Gym

Given two equally sized arrays A and B of size N. A is empty and B has some values.

You need to fill A with an element X such that X belongs to B.

The only operations allowed are:

1. Copy B[i] to A[i].

2. Cyclic shift B by 1 to the the right.

You need to minimise the number of operations.

Input

The first line contains a single positive integer N(1 ≤ N ≤ 10⁶), denoting the size of the arrays.

Next line contains N space separated positive integers denoting the elements of the array B(1 ≤ B[i] ≤ 10⁵).

Output

Output a single integer, denoting the minimum number of operations required.

Examples

Input

3
1 2 3

Output

5

Input

6
1 1 2 2 3 3

Output

10

Note

In the first test case:

We can have 5 steps as: fill first element, shift, fill second element, shift, fill third element.

Initially, A = [_, _, _], B = [1, 2, 3]

After step 1, A = [1, _, _], B = [1, 2, 3]

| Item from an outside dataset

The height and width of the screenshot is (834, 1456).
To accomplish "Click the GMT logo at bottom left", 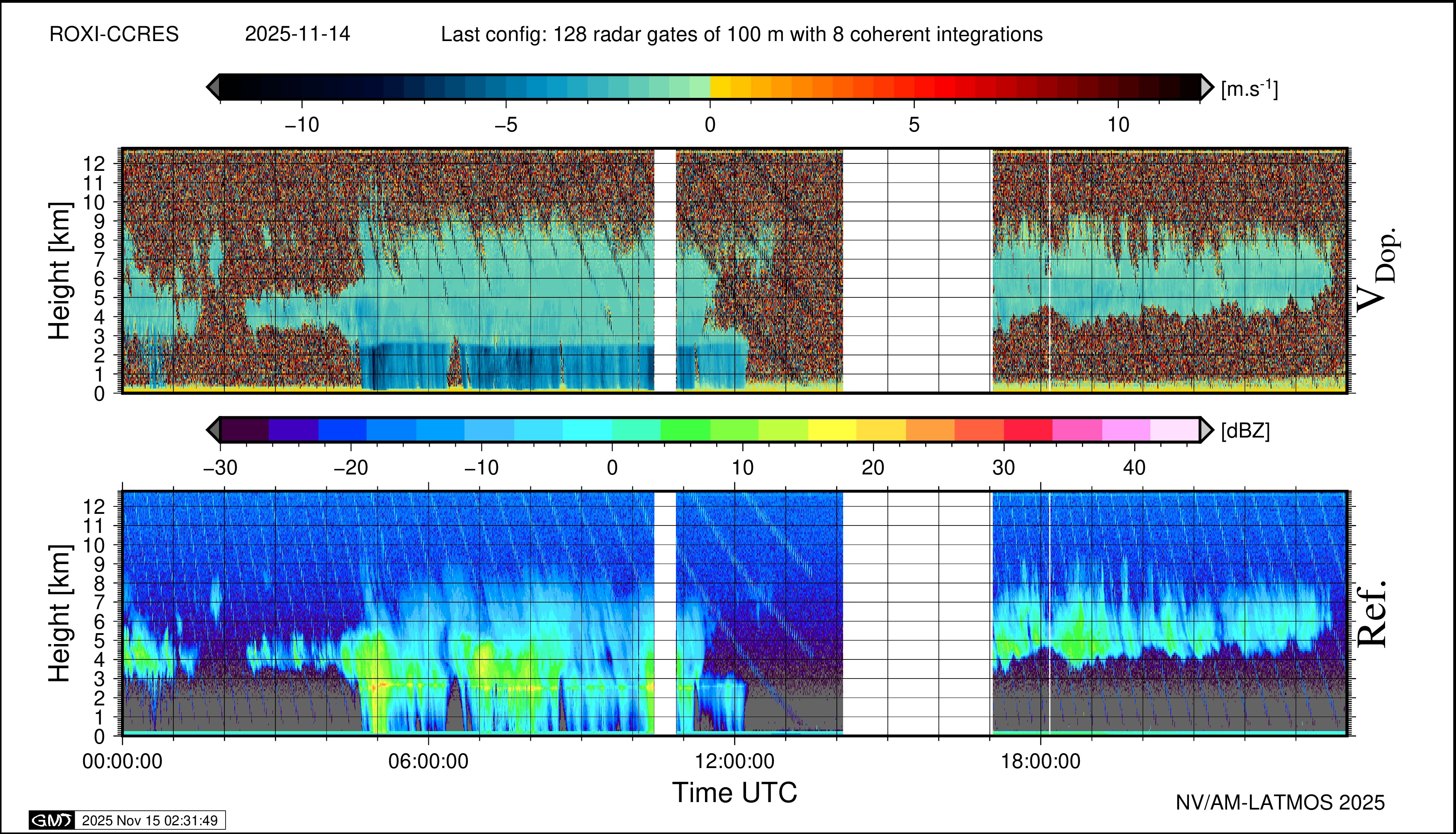I will click(51, 820).
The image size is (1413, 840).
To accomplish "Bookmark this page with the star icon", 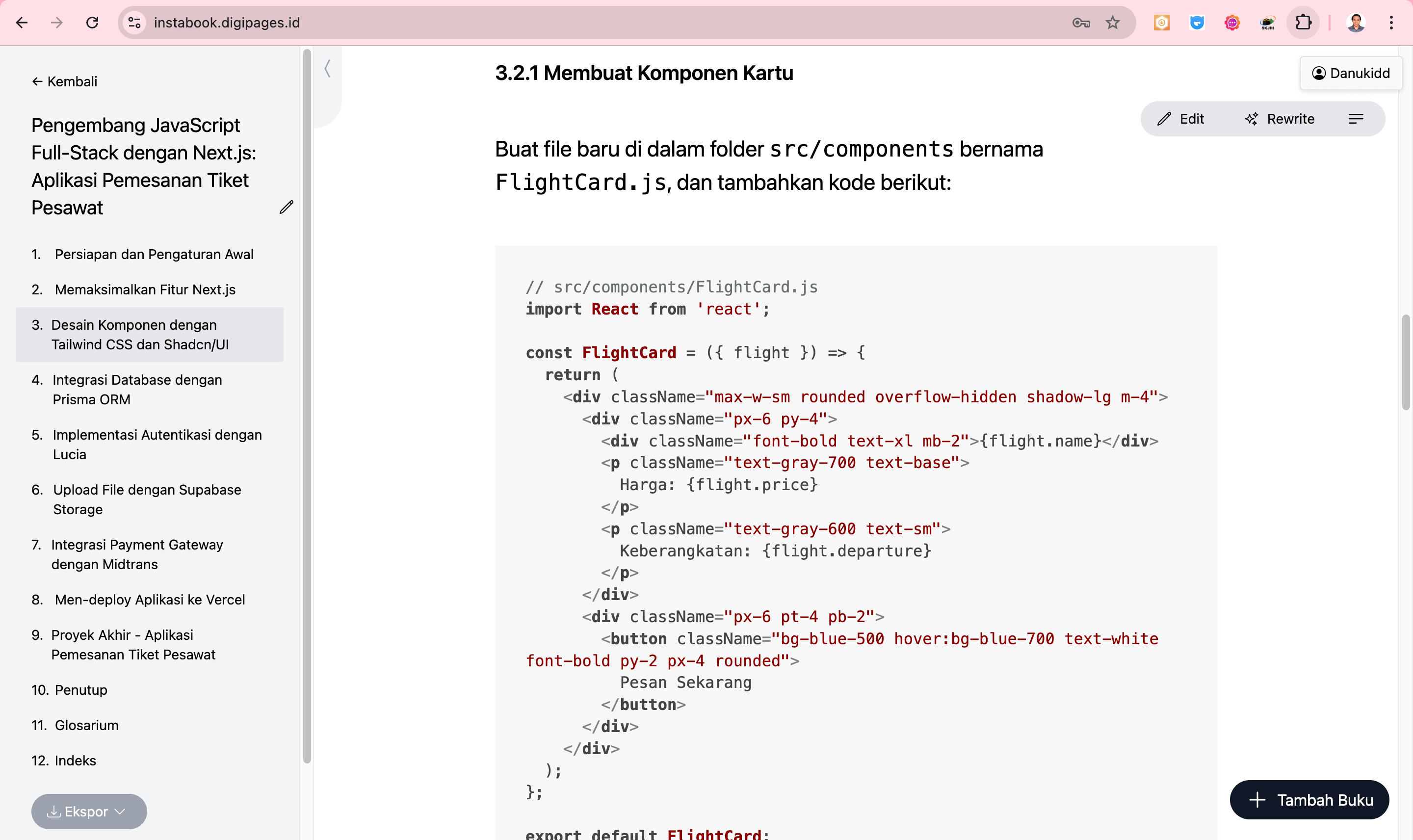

After step 2, A = [1, _, _], B = [3, 1, 2]

After step 3, A = [1, 1, _], B = [3, 1, 2]

After step 4, A = [1, 1, _], B = [2, 3, 1]

After step 5, A = [1, 1, 1], B = [2, 3, 1]

 求每个数中相邻区间最大的最小的那个数。

#include <iostream>
#include <stdio.h>
#define ll long long
#define INF 0x3f3f3f3f
using namespace std;
const int N = 1e6+10;
int a[N], b[N/10+10][5];
int main() {
    int n;
    cin >> n;
    for(int i = 1; i <= n; i ++){
        scanf("%d", &a[i]);
        if(!b[a[i]][0]) b[a[i]][1] = b[a[i]][2] = b[a[i]][3] = i;
        else {
            b[a[i]][2] = b[a[i]][3];
            b[a[i]][3] = i;
            b[a[i]][4] = max(b[a[i]][4], b[a[i]][3] - b[a[i]][2] - 1);            
        } 
        b[a[i]][0] ++;
    }
    int ans = INF;
    for(int i = 1; i <= n; i ++) {
        b[a[i]][4] = max(b[a[i]][4], n - b[a[i]][3] + b[a[i]][1] - 1);
        ans = min(ans, b[a[i]][4] + n);
    }
    printf("%d
",ans);
    return 0;
}